**Page:**
>> begin

When resources were more plentiful relative to demand, the department's leadership could afford to focus on urgent foreign policy developments and pay relatively little attention to resource management. The Under Secretary for Management was the senior policymaker relegated with the responsibility for integrating departmental operations and resource allocation decisions.

Over the next few years, however, the fiscal environment will remain constrained even as new and costly demands continue to emerge. The current policy and resource management process is simply not adequate for addressing the challenges ahead. Both better federal government coordination of international programs under the State Department's leadership and a more integrated process internal to the State Department are needed.

Actions

1. The Secretary of State, in conjunction with the National Security Council and the Office of Management and Budget, should reform the interagency foreign policy resource management process for Budget Function 150.

The interagency foreign policy resource management process should be reformed to allow for more effective integration across agency lines, including the formulation of tradeoffs and the articulation of priorities.2 As a first step, the Secretary, in consultation with the National Security Council and the Office of Management and Budget (OMB), and in coordination with his counterparts in the other Function 150-funded agencies, should charter an effort to reform the foreign policy resource management process.

2. The President should issue a directive to strengthen the authority of the Secretary of State in the Function 150 interagency resource management process.

The President should issue a directive to strengthen and clarify the authority of the Secretary of State to integrate foreign policy management and international affairs spending. The Secretary should actively exercise his expanded authority through the dissemination of annual planning guidance within the department and to other Function 150 agencies at the same time OMB issues its fiscal guidance. The Secretary should work with the National Security Council to promote the periodic review and identification of clear overriding priorities, addressing both policy and regional/country emphasis within a worldwide context. These reviews will help form the basis for the planning guidance, which should also address funding priorities.

The Function 150-funded agencies should send their prioritized submissions to the Department of State in a common format that would demonstrate how they intend to allocate their Function 150 resources against the foreign policy objectives articulated by the President. This process should serve to identify funding gaps, areas of duplication, and potential opportunities for increased cooperation across agency lines. It should also address likely impacts of reduced funding.

>> end

**Supplied material:**
>> begin

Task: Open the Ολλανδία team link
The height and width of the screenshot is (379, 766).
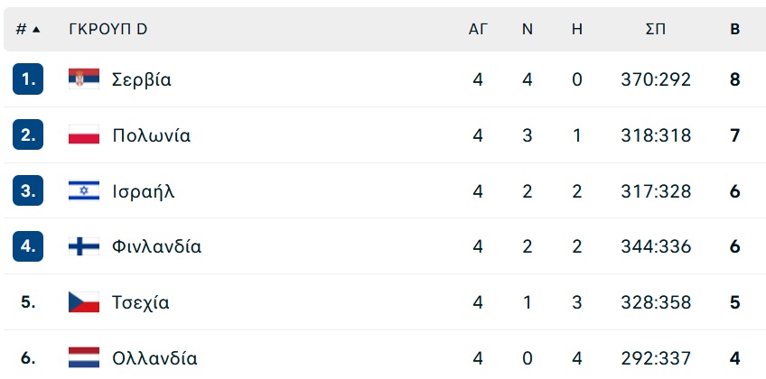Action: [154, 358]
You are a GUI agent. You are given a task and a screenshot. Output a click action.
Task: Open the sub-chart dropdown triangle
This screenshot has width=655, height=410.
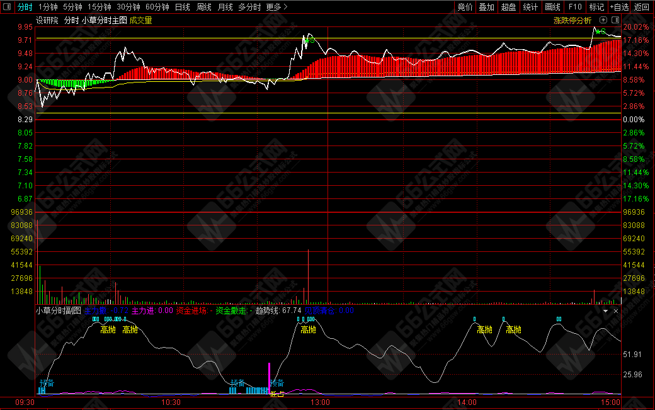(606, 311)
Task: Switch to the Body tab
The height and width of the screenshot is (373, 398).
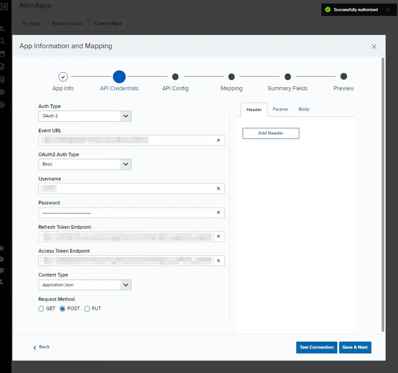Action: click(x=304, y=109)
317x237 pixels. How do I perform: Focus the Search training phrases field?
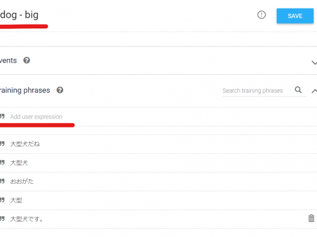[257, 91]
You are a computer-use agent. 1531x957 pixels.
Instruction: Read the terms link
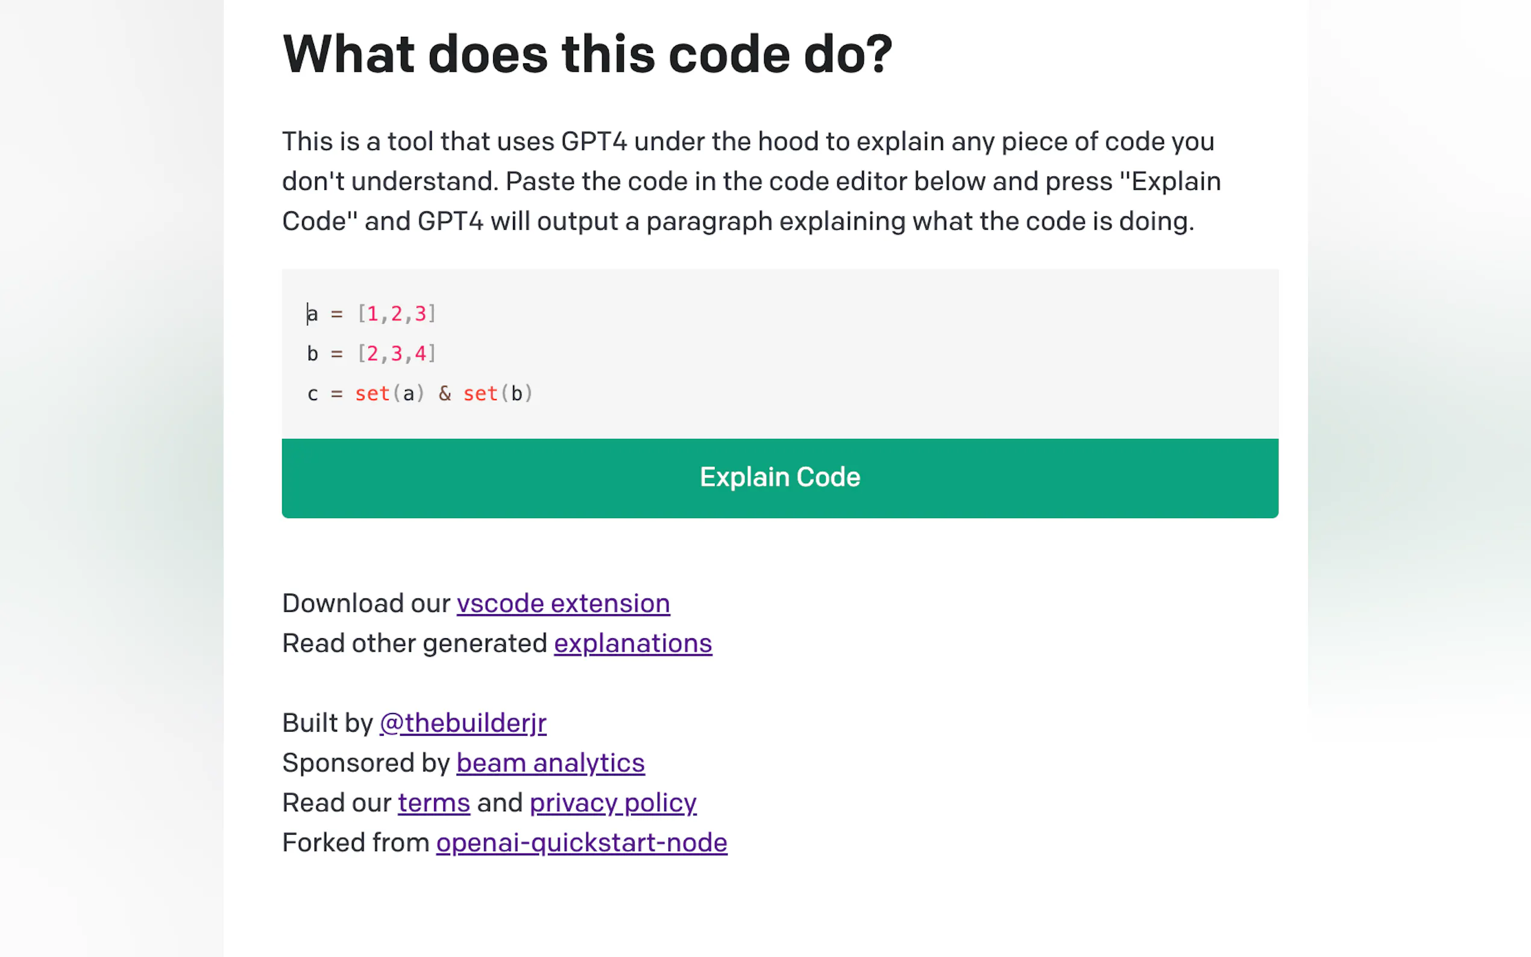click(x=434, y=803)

>> end

**Task instructions:**
(1) Could you repeat the part of the State Department resource management text starting with "Over the next" and going on through "Budget Function 150."?
(2) Answer these questions using the State Department resource management text:
(a) Which senior policymaker was responsible for integrating departmental operations and resource allocation decisions?
(b) Which body should the Secretary work with to promote periodic review and identification of clear overriding priorities?
(c) In what kind of format should the Function 150-funded agencies send their prioritized submissions to the Department of State?
(3) Which individual official positions does the State Department resource management text name?

**Responses to the exercise:**
(1)
Over the next few years, however, the fiscal environment will remain constrained even as new and costly demands continue to emerge. The current policy and resource management process is simply not adequate for addressing the challenges ahead. Both better federal government coordination of international programs under the State Department's leadership and a more integrated process internal to the State Department are needed.

Actions

1. The Secretary of State, in conjunction with the National Security Council and the Office of Management and Budget, should reform the interagency foreign policy resource management process for Budget Function 150.

(2)
(a) The Under Secretary for Management
(b) The National Security Council
(c) A common format

(3)
Under Secretary for Management
Secretary of State
President